その一方で、ぞくぞくするような優越感を覚えていた。
あんなに冷たい態度を取っていた聖女レンフィが、口づけを受け入れ、従順に抱きしめられている。彼女が自分にベタ惚れという事実に、かつてないほど良い気分になった。
勝った。そして、戦利品を得た。
そんな風に感じてしまう自分に対して「最低だな」と嫌悪をする。今のレンフィにも昔のレンフィにも失礼だ。
そう思いつつも、心の充足感には抗えない。
分かっている。今のレンフィは昔のレンフィとは違うし、勝負など成立していない。ただただ、一方的にこじつけているだけだ。戦場の聖女はもういないのだ。
それでもやはり、彼女が宿敵であったという事実をリオルは忘れられなかった。
知らなかった。自分の中にこんなに浅ましい感情があるなんて。男の馬鹿げた欲望が存在していたなんて。

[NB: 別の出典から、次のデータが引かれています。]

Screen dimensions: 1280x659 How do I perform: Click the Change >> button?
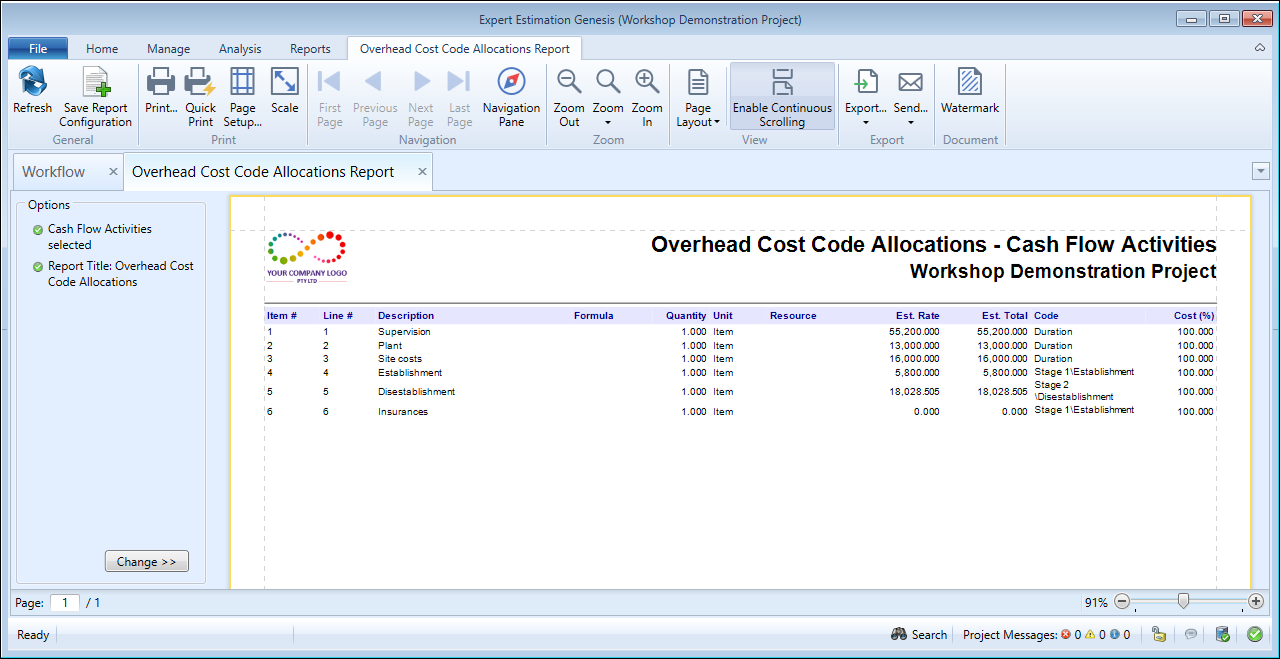(x=146, y=562)
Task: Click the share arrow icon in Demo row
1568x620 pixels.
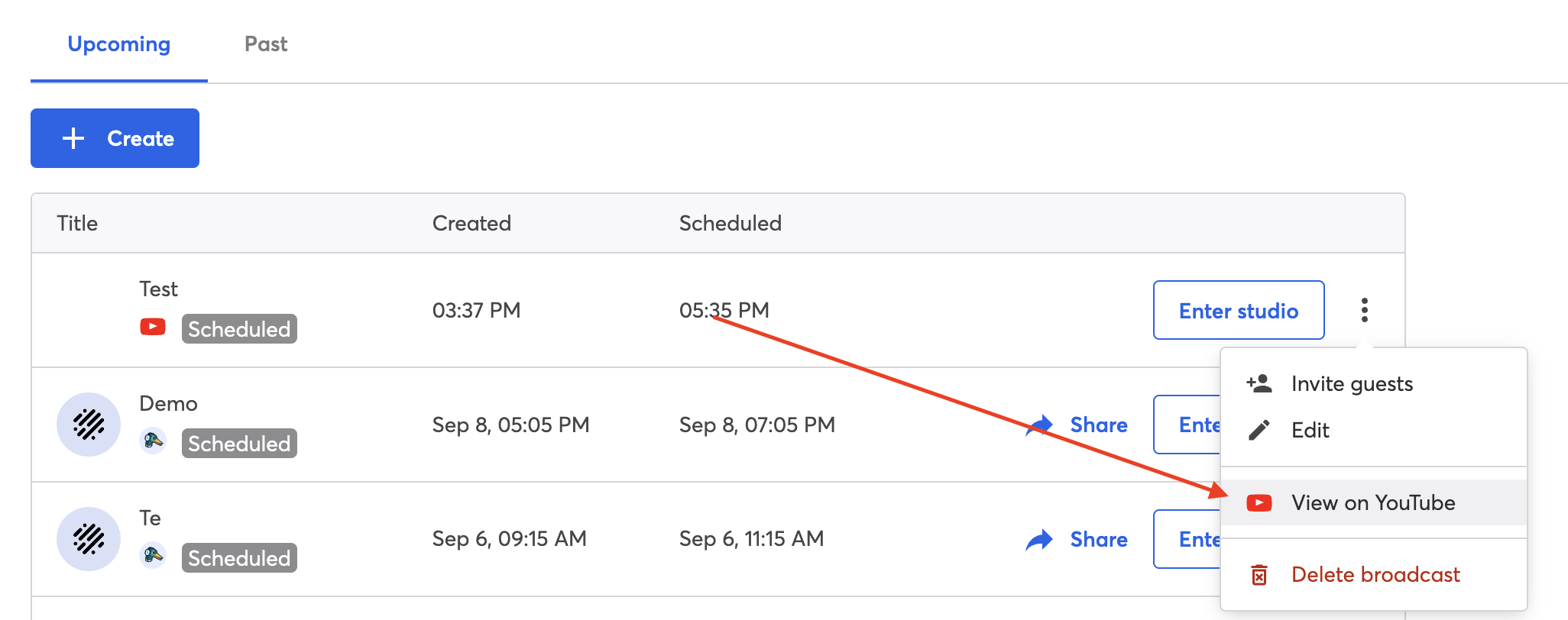Action: click(1039, 425)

多分、他のどのような異性に好意を向けられても、こんな満たされた気持ちを味わうことはできない。
もはや記憶があろうがなかろうが関係なかった。
レンフィは、あらゆる意味でリオルにとって特別な女だった。
絶対に手放さない。誰にも渡さない。
リオルの中にレンフィへの激しい執着心が芽生え、それをはっきりと自覚した瞬間だった。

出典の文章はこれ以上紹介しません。